TERNATE (kalesang) – Kementerian Perhubungan Direktorat Jenderal Perhubungan Laut Kantor Kesyahbandaran dan Otoritas Pelabuhan (KSOP) Kelas II Ternate mengeluarkan pemberitahuan.
Pemberitahuan tersebut tertuang dalam Nomor: UM.003/3/7/KSOP.TTE-2023 yang ditujukan kepada sejumlah para pimpinan perusahaan pelayaran, nahkoda kapal, pemilik kapal, Danpos serta masyarakat yang menggunakan jasa laut.

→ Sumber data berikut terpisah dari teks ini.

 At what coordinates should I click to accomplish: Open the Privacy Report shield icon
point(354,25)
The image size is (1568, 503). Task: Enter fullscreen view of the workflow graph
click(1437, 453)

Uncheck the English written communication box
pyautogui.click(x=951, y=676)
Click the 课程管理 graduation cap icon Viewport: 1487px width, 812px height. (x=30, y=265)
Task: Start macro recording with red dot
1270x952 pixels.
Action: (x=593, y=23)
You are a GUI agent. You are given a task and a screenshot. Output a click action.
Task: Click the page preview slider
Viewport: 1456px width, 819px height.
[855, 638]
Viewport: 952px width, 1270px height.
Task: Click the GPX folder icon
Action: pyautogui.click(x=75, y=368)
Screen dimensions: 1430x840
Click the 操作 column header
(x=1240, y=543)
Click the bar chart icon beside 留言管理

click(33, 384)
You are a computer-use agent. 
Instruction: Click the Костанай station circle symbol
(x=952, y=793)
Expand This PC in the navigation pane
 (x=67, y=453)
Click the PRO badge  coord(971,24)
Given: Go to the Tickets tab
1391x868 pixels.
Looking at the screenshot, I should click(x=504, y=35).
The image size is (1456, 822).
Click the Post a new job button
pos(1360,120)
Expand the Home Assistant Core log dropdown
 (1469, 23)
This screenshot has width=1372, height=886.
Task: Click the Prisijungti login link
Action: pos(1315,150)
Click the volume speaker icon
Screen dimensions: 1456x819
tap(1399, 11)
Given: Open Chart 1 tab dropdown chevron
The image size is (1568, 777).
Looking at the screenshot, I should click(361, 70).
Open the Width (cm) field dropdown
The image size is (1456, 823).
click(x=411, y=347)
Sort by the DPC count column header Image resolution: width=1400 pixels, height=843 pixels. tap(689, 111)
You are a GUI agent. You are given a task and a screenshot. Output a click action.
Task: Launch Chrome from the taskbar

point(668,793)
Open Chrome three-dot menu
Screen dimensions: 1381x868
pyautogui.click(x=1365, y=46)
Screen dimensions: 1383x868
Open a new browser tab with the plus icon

Isi pemberitahuan tersebut menindaklanjuti prakiraaan cuaca dari Badan Meteorologi Klimatologi dan Geofisika (BMKG) Kelas I Sultan Baabullah Ternate yang dikeluarkan pada Selasa (14/2/2023).
Baca Juga: Kasus Dugaan Pemerkosaan Anak 14 Tahun di Kepulauan Sula Masih Diproses
“Perihal peringatan dini gelombang tinggi (early warning) yang berlaku mulai tanggal 14 Februari 2023 sampai dengan waktu yang belum ditentukan.” Ucap KSOP Ternate, Capt Alexander Seleng Allokendek dalam pemberitahuannya.
Alexander mengatakan, tinggi gelombang mencapai 2.5 – 4 meter (rough sea) dan dengan kecepatan angin sampai 20 knot yang berpeluang terjadi di perairan Jailolo, Loloda, Morotai, Bacan, Obi, Sanana, Batang Dua, Bitung dan Manado.
Berkaitan dengan itu, lanjutnya, untuk mengantisipasi terjadinya korban jiwa dan harta benda di laut, maka KSOP Kelas I Ternate menunda sementara keberangkatan kapal-kapal penumpang lokal/ferry, Perintis, Landing Craft Tank (LCT), SPOB, dan kapal-kapal rakyat.
“Terutama rute Ternate tujuan Jailolo, Loloda, Morotai, Pulau Bacan, Obi, Sanana, Batang Dua, Bitung dan Manado.” Pungkasnya.